• Information given:
━━━━━━━━━━━━━━━━━━━━━━━━━━━━━━
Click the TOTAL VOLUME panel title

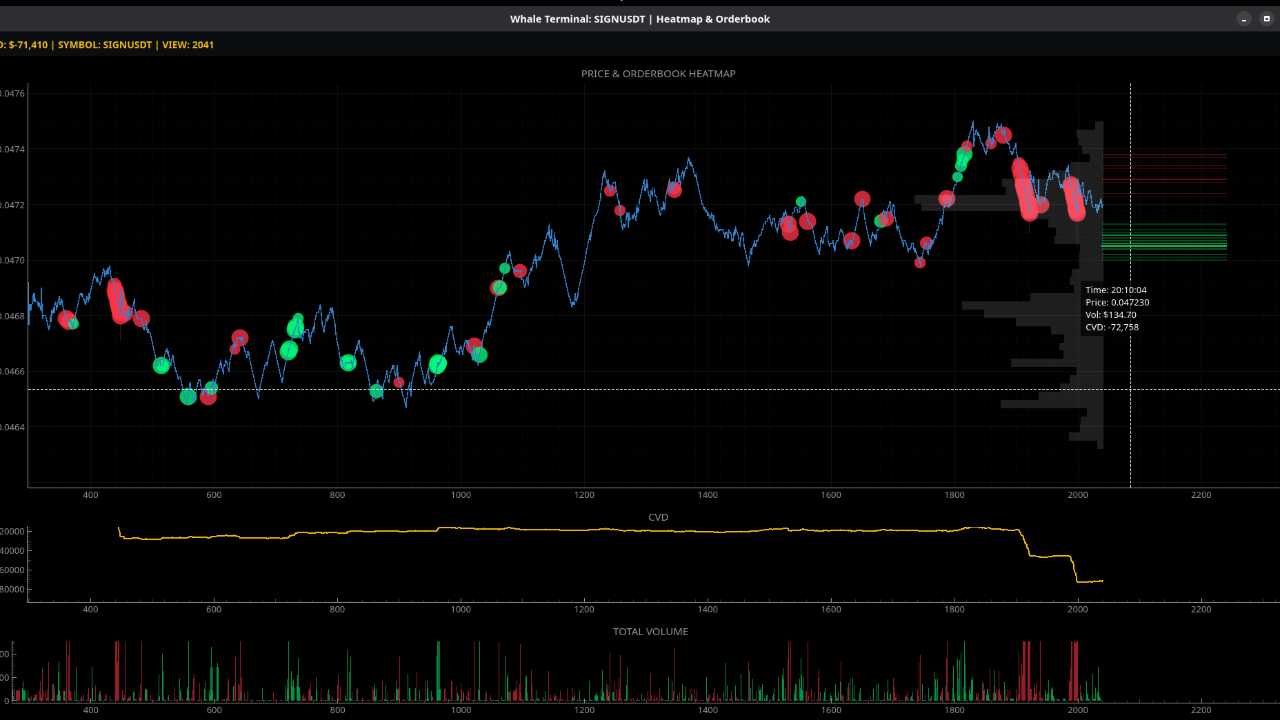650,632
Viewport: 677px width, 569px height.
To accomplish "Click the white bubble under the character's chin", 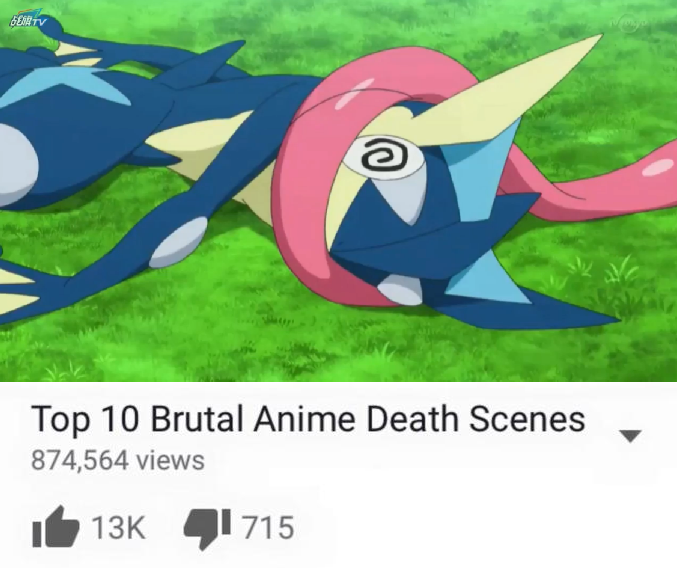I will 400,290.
━━━━━━━━━━━━━━━━━━━━━━━━━━━━━━
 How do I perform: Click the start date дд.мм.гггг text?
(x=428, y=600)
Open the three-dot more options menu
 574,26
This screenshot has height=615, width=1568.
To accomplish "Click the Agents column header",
━━━━━━━━━━━━━━━━━━━━━━━━━━━━━━
• Aim of the task:
Begin at the line that has "How do I perform: Click" in the entries above; stop after the line that has "the Agents column". Transcribe exactly those lines and no others.

• Task result:
 How do I perform: Click the start date дд.мм.гггг text?
(x=428, y=600)
Open the three-dot more options menu
 574,26
This screenshot has height=615, width=1568.
To accomplish "Click the Agents column header",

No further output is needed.